:: TASK TO COMPLETE ::
Copy every entry as is. Leave images out.

Collected data
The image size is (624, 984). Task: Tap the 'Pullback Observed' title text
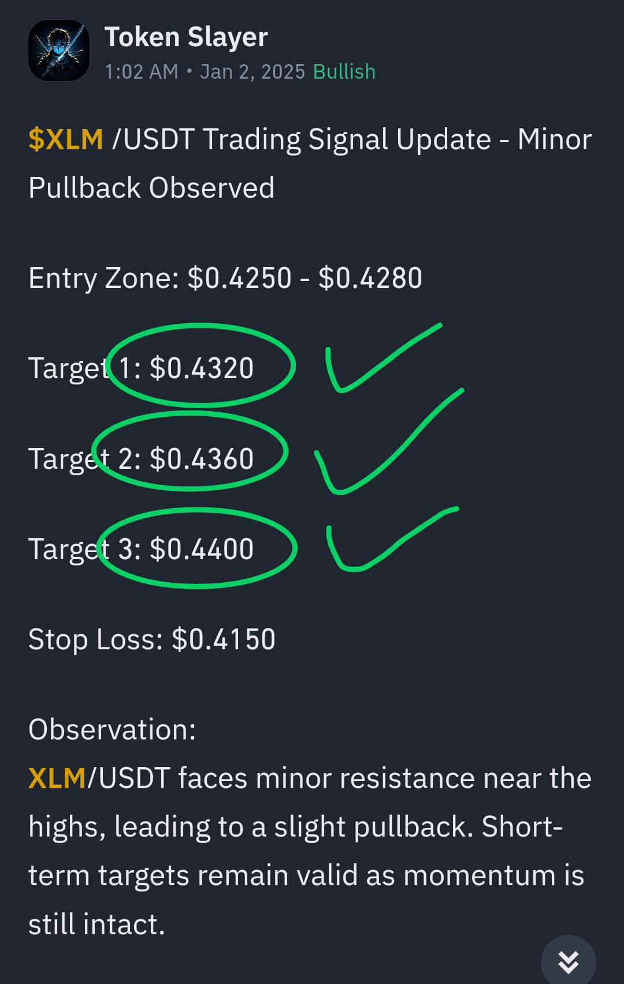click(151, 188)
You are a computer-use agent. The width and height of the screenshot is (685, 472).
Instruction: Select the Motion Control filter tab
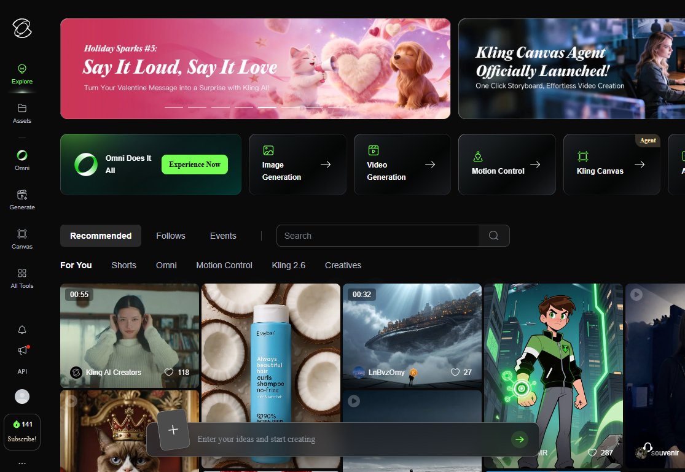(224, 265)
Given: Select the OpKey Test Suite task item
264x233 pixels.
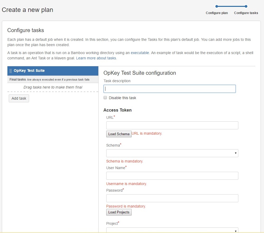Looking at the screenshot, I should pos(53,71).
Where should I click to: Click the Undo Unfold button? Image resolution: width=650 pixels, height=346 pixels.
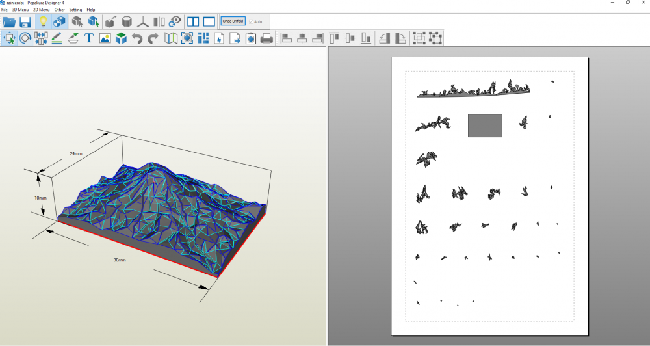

:: YOUR SOLUTION ::
The image size is (624, 984). Task: Tap the 'Pullback Observed' title text
click(151, 188)
You are a computer-use agent. The width and height of the screenshot is (685, 472).
Instruction: Select the Motion Control filter tab
(224, 265)
Given: Select the OpKey Test Suite task item
264x233 pixels.
Looking at the screenshot, I should pos(53,71).
Where should I click to: Click the Undo Unfold button? Image resolution: width=650 pixels, height=346 pixels.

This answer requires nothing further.